A Family Mass of Christian burial will be held for 100-year old Aquinata Theresa (Kaufman) Gross, of Harlan, on Tuesday, June 30, at 11:00 a.m. at St. Boniface Catholic Church in Westphalia. A public visitation will be Monday, June 29, from 5:00 p.m. to 7:00 p.m. at the church. A Wake Service will be held at 7:00 p.m. Burial will be at the St. Boniface Cemetery.
For Services *Social Distancing Seating and Face Masks are Highly Recommended
Video Streaming of the Mass Service will be attempted, broadcast link will be available on the Pauley Jones Funeral Home home page. The Pauley Jones Funeral Home is in charge of arrangements.
Aquinata was born October 29, 1919 to August and Mary (Schneider) Kaufman at her rural home near Westphalia, Iowa. The eighth of twelve children, she was named after her paternal aunt, Sister Aquinata OSF, of Campbellsport, Wisconsin, and was honored to claim St. Thomas Aquinas as her patron saint. Her name was soon shortened, and she answered to “Nottie” for the rest of her life. On June 25, 2020, Nottie died peacefully at Elm Crest Retirement in Harlan,Iowa.
Nottie was baptized and confirmed at St. Boniface Catholic Church in Westphalia. She attended country school in the winter and parochial school in the fall and spring, graduating from the eighth grade at the St.Boniface School in Westphalia.
Helping on the family farm was the daily routine as she was growing up. Nottie’s favorite chores were in the kitchen: cooking and baking. During the winters she enjoyed sewing, embroidering, and making quilts. As a teenager she did some domestic work for families in Harlan and clerked at a retail store.
On September 27, 1937, Nottie married Emil Gross at St. Boniface Church in Westphalia. They spent their honeymoon picking corn by hand on their small farm near Earling, known as “the Eighty.” In 1944 they bought and moved to a larger farm near Westphalia, just a couple miles from where Nottie grew up. Emil and Nottie were happy with their new farm, restored the homestead and land, raised their family of 13 children here, and called this “home” for the rest of their married life.
During the years Nottie was always busy: raising the children, cooking meals, baking bread, laundering clothes, tending chickens, gardening, canning produce, and cleaning the house, and she seemed to enjoy all these tasks. Her children recall that often she sang while she worked. Favorite songs were “O Mary, My Mother,” and “The Ballad of Cowboy Jack.” Every birthday in the family was a celebration because she baked a special cake, frosted/decorated, and served with ice cream for the occasion.
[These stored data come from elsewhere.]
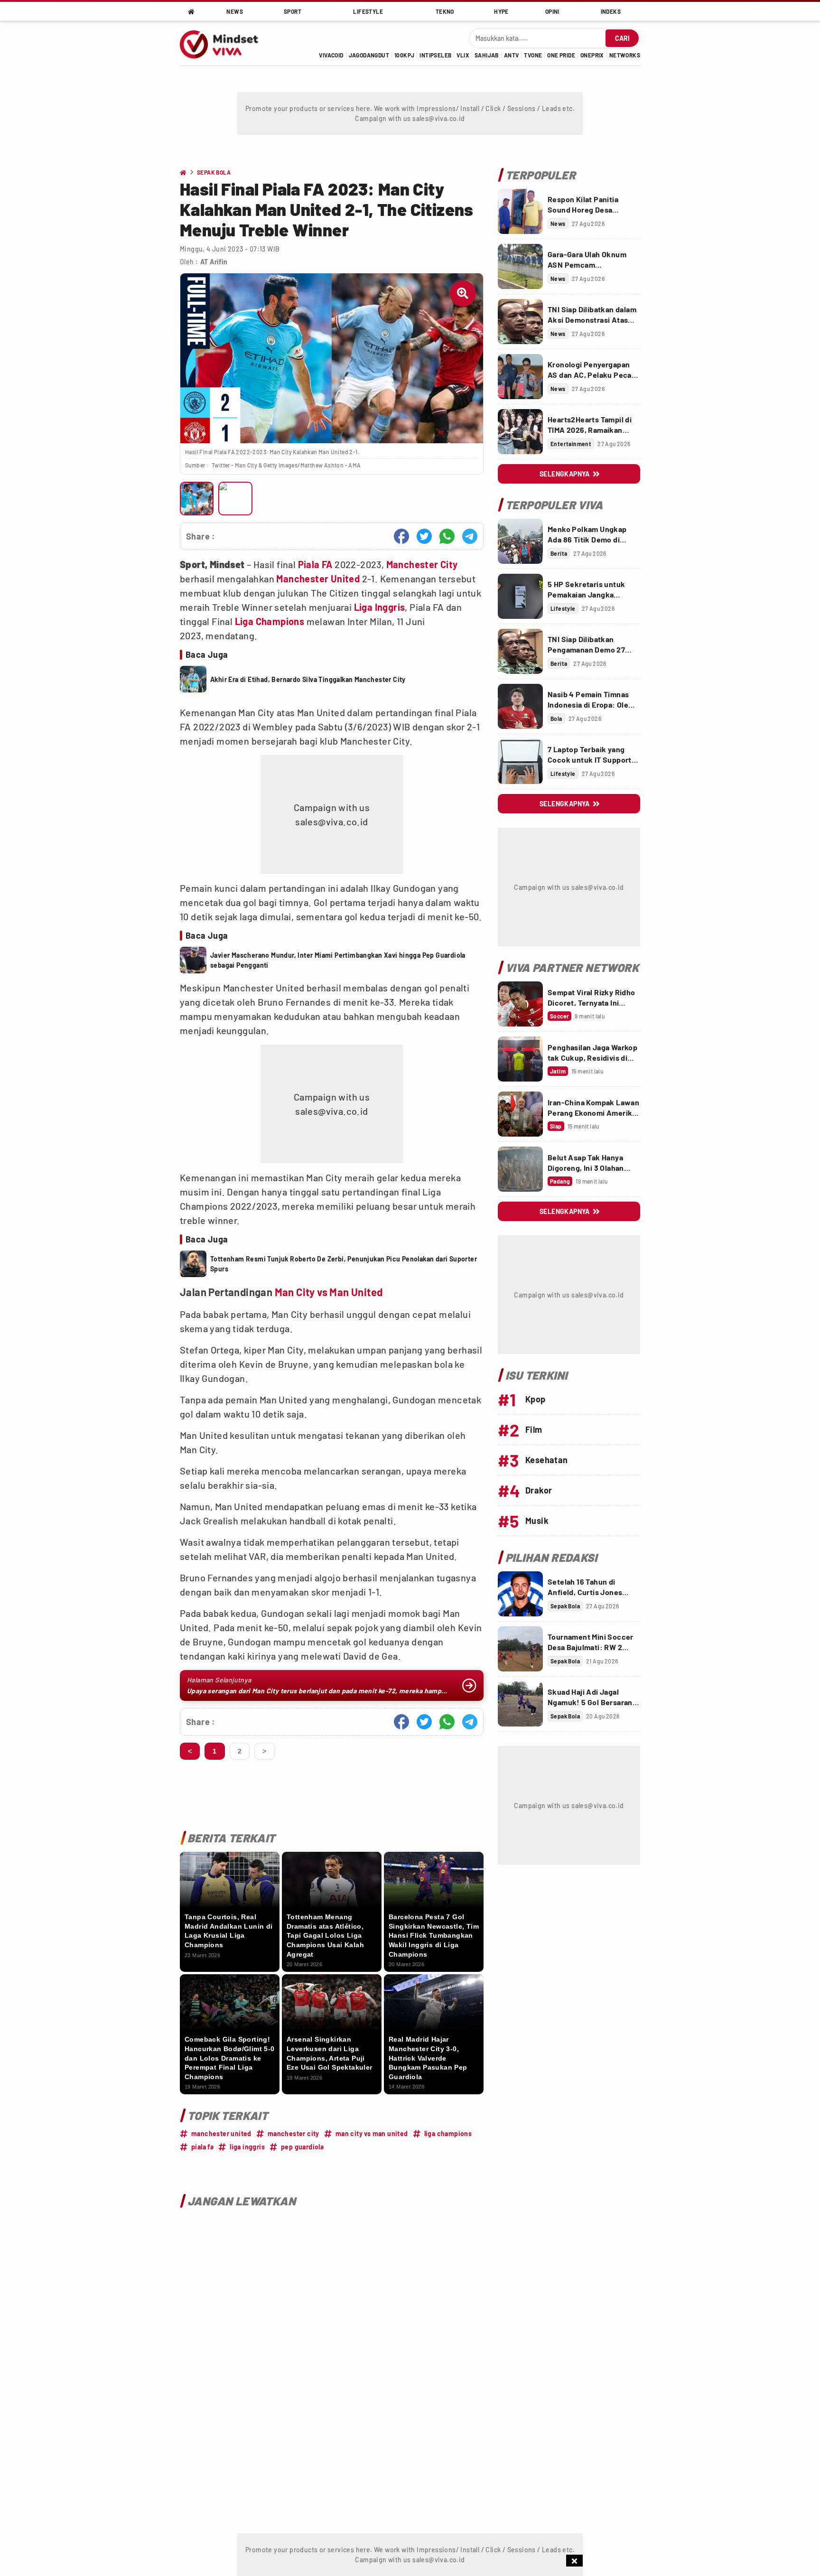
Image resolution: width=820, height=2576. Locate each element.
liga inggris (247, 2147)
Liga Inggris (379, 607)
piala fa (202, 2147)
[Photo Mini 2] (235, 498)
Nottie loved to play cards, too, and would often initiate a game of “Euchre” or “Pitch” on long winter evenings. In later years, she joined the Sewing Circle in Westphalia, a group which met weekly.
As the family grew, Nottie and Emil were able to get away now and then: a trip to California to see her sister, trips to Milwaukee to visit their daughter, and a trip abroad to see distant relatives. Later, they traveled, as back-seat passengers, across the country to view the sites and visit family. Nottie and Emil celebrated their 60th wedding anniversary September 27, 1997. Emil died on May 9, 1998. Nottie continued living on the family farm, but spent several winters in North Dakota with her daughter and son-in-law. In 2014, she moved to Westphalia into what used to be her mother’s little house.
In May 2017, Nottie entered Little Flower Haven in Earling. Her family was always her life, and she loved having them come to see her. She often mused that in her many years of having children, she raised three families: in the forties, in the fifties, and in the sixties. When the Little Flower Haven closed in the fall of 2019, Nottie was relocated to Elm Crest Retirement Home in Harlan.
Nottie is survived by her children: June (Tony) Prom of Harvey, ND; Jerry (Sue) Gross, Westphalia; Father Ken Gross, Des Moines; Joe (Mary) Gross, Donahue; Bonnie McCoy, Des Moines; Andrew (Denise) Gross, Des Moines; Therese (Steve) Becker, Storm Lake; Ed (Leslie) Gross, St. Paul, MN; Paul Gross, Atlantic; Rose Wignall, Creston; Norm (Diane) Gross, Spring Valley, MN; thirty-seven grandchildren and 51 great-grandchildren; sisters: Lavina Gross and Alice Wegner, Harlan; sister-in-law Naomi Gross, Harlan; many nieces and nephews. Nottie was preceded in death by her husband, Emil, oldest child, Patricia in 2008 and youngest child, Nicholas in 2019; grandchildren, Kevin Gross and Laura Gross; brothers: Tony, Al, Gus, Jerome Kaufman, and two as infants; sisters: Frances Foxhoven, Marie Monahan, and Geraldine Dixon.